何時間もあと、風邪から回復したパートナーに引っ張られてシャワーを浴びるがやっぱり気分は最悪で、ぼろぼろ泣いた。Assessmentをやってみたものの誤字だらけになつてしまい手に負えなかったのでやめた。悲しくて、暗い場所で死の象徴のような文章を読みたくなって、人間失格の好きな部分を読み返した。そのあとなんとなく、闇市の話が読みたくなって織田作之助の短編をいくつか眺めた。

スタンダールは彼の墓銘として「生きた、書いた、恋した」 という言葉を選んだ。
…だがスタンダールを語るのに非常に便利な言葉、手掛りになるような言葉として引用されるようなものを、下手に残して置かない方が、スタンダールらしかったのではないかと私は考えるのだ。ことにそれが墓銘ときては、何か気障っぽい。余りにも感傷的なスタンダールが感じられて、いやなのだ。
ても、スタンダールのように、 私は充実した人生を送って来なかった。まかりまちがって墓銘を作るとすれば、せいぜい、 「私は煙草を吸った」 と、いう文句ぐらいしか出て来ないであろう。これで十分である。私は煙草を吸って来たのだ。

織田作之助「中毒」

織田作之助はスタンダールを愛し、文豪のしきたりに沿ったかのように若くして才能を発揮し、煙草や放浪を愛し、結核で死んだ。わずか33歳、太宰よりも、芥川龍之介よりも、早い死だった。
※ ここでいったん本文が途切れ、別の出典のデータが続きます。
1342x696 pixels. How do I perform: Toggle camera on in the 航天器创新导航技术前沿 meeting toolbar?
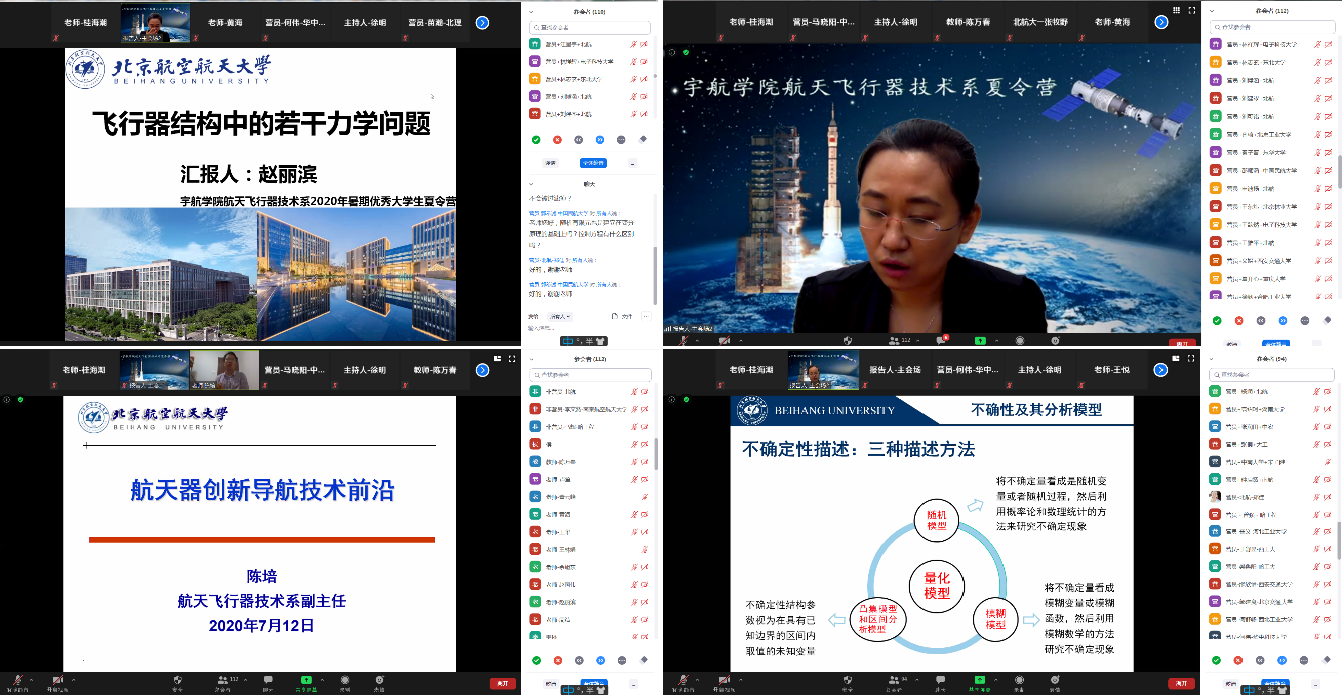pos(58,682)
わたしは無類派も散文も好きだ。太宰が好きで、日本にいた頃はいつも三鷹の近くに住んでいた。

織田作之助の話に戻ると、彼の生きる力は他の文豪に比べて抜きんでていたのではないかとわたしは思う。戦中、誰もが死と敗戦を意識し始めたころ、訓練の指示を受けた織田作はこう答えている。

「僕は欠席します。整列や敬礼の訓練をしたり、愚にもつかぬ講演を聞いたりするために、あと数日数時間しかもたぬかも知れない貴重な余命を費したくないですからね、整列や敬礼が上手になっても、原子爆弾は防げないし、それに講演を聴くと、一種の講演呆けを惹き起しますからね、呆けたまま死ぬのはいやです」

織田作之助「終戦前夜」

死は成熟した人間を好む。とわたしは思っている。自死は、それに抗う方法のひとつだと。

こういうことを考えながら文字を追っていると、不思議と癒やされてくる。こういう調子のときに、ネットに答えを求めなくなっているのは成長かなと思う。

「これ以上は、世間が、ゆるさないからな」
…ふと、 「世間というのは、君じゃないか」 という言葉が、舌の先まで出かかって、堀木を怒らせるのがイヤで、ひっこめました。 (それは世間が、ゆるさない) (世間じゃない。あなたが、ゆるさないのでしょう?) (そんな事をすると、世間からひどいめに逢うぞ) (世間じゃない。あなたでしょう)

太宰治「人間失格」


故人は案外答えを出しているものである。


【余談】
先週、長く飲んでいた薬を一種類減薬したので、なんなら離脱症状の可能性もある。

織田作之助の電子全集をダウンロードし、結構読んだなーと思ったら3%と表示されていた。ああ、大人になって全集を読破するのはタイムセイクだなぁとつくづく思う。